Credo che per abitudine si dia più importanza, e se non esclusivamente, alle storie che ci riguardano da vicino tendendo a dimenticare che ci sono realtà molto vicine alla nostra che mancano di considerazione e che meriterebbero più visibilità in previsione di un cambiamento.

Solo a Roccella Jonica nel 2021 gli sbarchi sono stati cinque volte superiori rispetto all’anno precedente, il 2022 non sembra essere da meno, la disponibilità di risorse è limitata e andrà sempre peggiorando.
Paragonando una realtà così piccola rispetto al resto d’Italia e dell’Europa in generale, si possono solo immaginare le conseguenze che questa mancata attenzione può comportare, la questione dei migranti non può non essere degna dell’attenzione di tutti.

I problemi economici si possono risolvere, le crisi umanitarie si devono risolvere.

In conclusione, il fatto che i migranti sbarchino in Italia e che delle persone siano costrette a lasciare il proprio paese di provenienza, può piacere o non piacere, si può essere d’accordo, contro o persino indifferenti a riguardo,  ma rimane il fatto che sia fondamentale capire che qualsiasi sia la nostra posizione gli sbarchi continueranno perché il problema non è lo sbarco in Italia, bensì la situazione di disagio che porta degli individui a migrare.
Le persone migrano da sempre, e sempre lo faranno, in un modo o nell’altro.

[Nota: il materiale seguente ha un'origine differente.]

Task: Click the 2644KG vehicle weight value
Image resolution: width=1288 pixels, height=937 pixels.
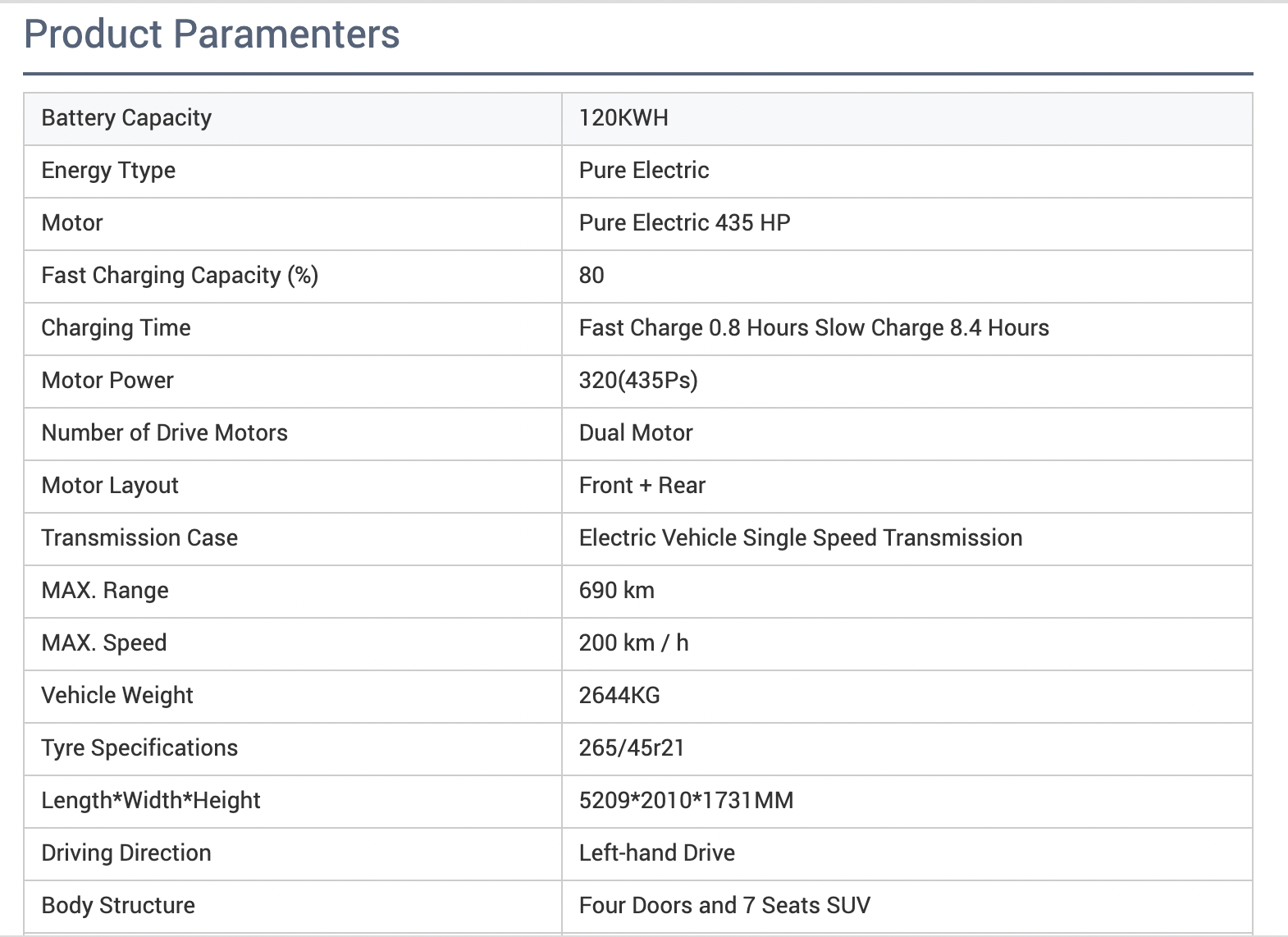Action: click(x=619, y=696)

Mi permetto di fare un paragone.

Prendiamo d’esempio la pandemia: è arrivata all’improvviso, non eravamo pronti ed è stato un disastro.
Una volta trovato il vaccino, però, abbiamo iniziato a tenere sotto controllo la situazione, migliorando giorno dopo giorno.
Ora pensiamo ai flussi migratori in Italia, personalmente l’unica differenza che trovo è la tempistica: ci sono voluti decenni prima che i numeri diventassero importanti come lo sono oggi, abbiamo avuto tutto il tempo per poter trovare soluzioni umanitarie valide, ma così non è stato. Non eravamo pronti nel 1991 quando ci fu il primo sbarco a Lampedusa e non lo siamo ancora oggi nel 2022 quando durante una domenica qualsiasi di maggio, in Calabria, la Capitaneria di Porto soccorre in mare più di 200 persone senza disporre di un luogo adeguato dove poterle assistere.
Ecco se per un pandemia in due anni abbiamo trovato un vaccino efficace, voglio credere che 30 anni di sbarchi siano sufficienti per trovare le soluzioni adatte. Sarebbe ora di mettere da parte la propaganda politica e iniziare a pensare a delle soluzioni a livello europeo, complicate si, ma necessarie oggi più che mai.